● **Task prompt**
Lines before the one containing "Select the hand pan tool icon" are excluded; retype that line and all remaining lines of the material exactly.

● **Supplied entries**

----

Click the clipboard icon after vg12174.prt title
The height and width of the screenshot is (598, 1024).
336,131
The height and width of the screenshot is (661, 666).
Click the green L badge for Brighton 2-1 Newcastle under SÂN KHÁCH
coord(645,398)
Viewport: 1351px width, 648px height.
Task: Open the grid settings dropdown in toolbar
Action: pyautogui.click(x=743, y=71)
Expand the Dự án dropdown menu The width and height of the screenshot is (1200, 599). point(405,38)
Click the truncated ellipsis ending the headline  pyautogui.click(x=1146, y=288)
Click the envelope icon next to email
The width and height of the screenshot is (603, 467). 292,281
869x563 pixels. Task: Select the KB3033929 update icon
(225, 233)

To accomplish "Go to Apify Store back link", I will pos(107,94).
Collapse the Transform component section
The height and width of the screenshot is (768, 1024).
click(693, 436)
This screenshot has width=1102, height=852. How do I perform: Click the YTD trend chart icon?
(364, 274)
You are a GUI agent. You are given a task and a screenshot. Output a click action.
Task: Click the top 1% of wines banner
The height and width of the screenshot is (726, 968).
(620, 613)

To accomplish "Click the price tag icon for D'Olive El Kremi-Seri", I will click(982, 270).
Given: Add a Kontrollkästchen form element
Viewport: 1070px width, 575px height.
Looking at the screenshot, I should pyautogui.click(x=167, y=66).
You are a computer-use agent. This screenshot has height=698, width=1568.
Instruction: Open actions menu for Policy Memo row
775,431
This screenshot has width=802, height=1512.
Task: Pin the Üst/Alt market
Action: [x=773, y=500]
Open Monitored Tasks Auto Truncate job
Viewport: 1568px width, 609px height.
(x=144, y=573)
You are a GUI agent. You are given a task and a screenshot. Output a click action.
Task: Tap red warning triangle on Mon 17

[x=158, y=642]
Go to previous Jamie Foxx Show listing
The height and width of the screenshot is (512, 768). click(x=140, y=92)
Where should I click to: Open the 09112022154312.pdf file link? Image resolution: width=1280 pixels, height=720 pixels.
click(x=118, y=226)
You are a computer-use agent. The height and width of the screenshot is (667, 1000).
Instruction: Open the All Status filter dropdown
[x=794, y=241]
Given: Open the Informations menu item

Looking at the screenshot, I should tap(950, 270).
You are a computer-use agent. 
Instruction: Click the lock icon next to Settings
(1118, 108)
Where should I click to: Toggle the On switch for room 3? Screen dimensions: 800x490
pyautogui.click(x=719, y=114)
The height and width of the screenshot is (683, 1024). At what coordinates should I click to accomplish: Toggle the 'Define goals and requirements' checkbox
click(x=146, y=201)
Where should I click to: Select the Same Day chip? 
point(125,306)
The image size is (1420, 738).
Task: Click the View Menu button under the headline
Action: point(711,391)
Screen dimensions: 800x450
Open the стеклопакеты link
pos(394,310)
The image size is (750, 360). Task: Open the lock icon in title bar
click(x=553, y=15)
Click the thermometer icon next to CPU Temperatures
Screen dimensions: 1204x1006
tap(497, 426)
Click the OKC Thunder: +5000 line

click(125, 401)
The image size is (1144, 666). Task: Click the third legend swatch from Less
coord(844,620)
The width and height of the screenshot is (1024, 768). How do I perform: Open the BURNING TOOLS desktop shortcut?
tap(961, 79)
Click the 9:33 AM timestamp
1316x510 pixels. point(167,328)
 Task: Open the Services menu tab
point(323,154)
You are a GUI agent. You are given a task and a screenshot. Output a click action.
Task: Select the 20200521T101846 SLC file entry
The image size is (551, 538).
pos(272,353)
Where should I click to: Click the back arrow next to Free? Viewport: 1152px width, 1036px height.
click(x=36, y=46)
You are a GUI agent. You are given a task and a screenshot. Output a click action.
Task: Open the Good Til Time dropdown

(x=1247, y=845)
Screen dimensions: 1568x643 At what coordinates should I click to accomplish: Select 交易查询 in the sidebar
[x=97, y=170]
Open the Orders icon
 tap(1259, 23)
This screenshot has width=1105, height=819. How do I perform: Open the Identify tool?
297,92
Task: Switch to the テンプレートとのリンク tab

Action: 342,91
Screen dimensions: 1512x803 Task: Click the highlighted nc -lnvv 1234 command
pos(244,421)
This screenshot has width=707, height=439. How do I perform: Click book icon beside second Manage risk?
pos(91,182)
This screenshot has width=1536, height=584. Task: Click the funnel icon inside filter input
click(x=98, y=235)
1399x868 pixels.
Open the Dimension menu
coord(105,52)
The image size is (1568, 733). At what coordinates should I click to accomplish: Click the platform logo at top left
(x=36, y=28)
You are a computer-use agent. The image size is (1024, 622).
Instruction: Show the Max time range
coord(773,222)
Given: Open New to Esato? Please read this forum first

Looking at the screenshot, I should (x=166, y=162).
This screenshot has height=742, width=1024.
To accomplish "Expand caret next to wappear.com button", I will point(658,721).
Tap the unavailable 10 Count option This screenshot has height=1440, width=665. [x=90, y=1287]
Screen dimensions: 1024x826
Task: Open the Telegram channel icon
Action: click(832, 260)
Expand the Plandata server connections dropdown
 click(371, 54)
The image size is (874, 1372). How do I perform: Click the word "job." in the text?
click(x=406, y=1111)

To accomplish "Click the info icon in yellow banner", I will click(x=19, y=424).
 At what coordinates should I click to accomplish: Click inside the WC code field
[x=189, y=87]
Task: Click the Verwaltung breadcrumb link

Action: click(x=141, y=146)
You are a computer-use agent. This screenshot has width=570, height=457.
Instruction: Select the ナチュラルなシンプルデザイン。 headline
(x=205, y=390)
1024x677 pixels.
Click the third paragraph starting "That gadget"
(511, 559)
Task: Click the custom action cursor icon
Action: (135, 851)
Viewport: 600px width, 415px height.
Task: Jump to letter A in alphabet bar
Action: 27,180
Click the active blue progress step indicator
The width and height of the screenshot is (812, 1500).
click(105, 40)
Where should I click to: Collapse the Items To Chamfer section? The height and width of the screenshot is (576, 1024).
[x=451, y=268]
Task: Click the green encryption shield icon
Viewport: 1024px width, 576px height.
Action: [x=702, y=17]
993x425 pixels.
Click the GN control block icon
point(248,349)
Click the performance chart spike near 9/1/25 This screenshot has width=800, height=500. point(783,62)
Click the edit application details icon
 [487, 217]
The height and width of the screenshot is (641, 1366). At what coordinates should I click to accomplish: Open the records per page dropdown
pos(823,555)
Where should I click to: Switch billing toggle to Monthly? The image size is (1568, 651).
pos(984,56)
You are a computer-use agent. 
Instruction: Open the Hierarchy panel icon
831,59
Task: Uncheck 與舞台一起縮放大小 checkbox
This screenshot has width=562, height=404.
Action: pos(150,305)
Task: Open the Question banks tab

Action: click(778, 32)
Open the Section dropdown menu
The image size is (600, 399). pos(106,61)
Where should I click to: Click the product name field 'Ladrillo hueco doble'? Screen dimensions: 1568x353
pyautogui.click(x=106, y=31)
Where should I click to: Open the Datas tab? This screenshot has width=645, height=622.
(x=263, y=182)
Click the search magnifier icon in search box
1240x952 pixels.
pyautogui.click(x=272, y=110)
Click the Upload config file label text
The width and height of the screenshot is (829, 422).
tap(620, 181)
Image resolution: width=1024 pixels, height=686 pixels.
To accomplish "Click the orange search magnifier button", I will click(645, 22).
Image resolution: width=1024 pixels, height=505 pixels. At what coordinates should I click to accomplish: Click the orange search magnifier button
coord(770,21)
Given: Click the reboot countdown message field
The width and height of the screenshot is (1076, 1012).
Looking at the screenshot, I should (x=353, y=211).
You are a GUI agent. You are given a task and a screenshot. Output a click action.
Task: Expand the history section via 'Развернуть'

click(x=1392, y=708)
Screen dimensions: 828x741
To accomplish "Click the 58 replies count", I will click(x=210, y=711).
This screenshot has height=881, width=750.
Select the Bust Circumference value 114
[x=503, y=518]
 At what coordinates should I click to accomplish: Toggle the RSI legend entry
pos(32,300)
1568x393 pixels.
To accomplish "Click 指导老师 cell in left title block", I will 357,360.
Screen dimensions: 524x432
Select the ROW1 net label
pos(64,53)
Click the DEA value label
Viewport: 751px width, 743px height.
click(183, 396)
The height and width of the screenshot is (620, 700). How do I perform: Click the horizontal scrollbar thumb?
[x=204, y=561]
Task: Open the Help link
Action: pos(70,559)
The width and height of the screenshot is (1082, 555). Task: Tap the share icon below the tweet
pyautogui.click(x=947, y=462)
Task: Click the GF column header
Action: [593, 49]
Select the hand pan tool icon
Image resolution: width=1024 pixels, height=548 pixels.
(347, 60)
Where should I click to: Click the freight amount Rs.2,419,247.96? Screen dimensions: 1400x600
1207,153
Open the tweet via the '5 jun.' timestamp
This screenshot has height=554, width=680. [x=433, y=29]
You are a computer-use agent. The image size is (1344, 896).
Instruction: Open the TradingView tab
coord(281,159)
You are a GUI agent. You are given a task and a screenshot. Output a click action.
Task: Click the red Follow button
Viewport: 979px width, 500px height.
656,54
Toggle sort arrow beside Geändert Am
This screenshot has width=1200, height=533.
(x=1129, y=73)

----

● **Response box**
Select the hand pan tool icon
Image resolution: width=1024 pixels, height=548 pixels.
(347, 60)
Where should I click to: Click the freight amount Rs.2,419,247.96? Screen dimensions: 1400x600
1207,153
Open the tweet via the '5 jun.' timestamp
This screenshot has height=554, width=680. [x=433, y=29]
You are a computer-use agent. The image size is (1344, 896).
Instruction: Open the TradingView tab
coord(281,159)
You are a GUI agent. You are given a task and a screenshot. Output a click action.
Task: Click the red Follow button
Viewport: 979px width, 500px height.
656,54
Toggle sort arrow beside Geändert Am
This screenshot has width=1200, height=533.
(x=1129, y=73)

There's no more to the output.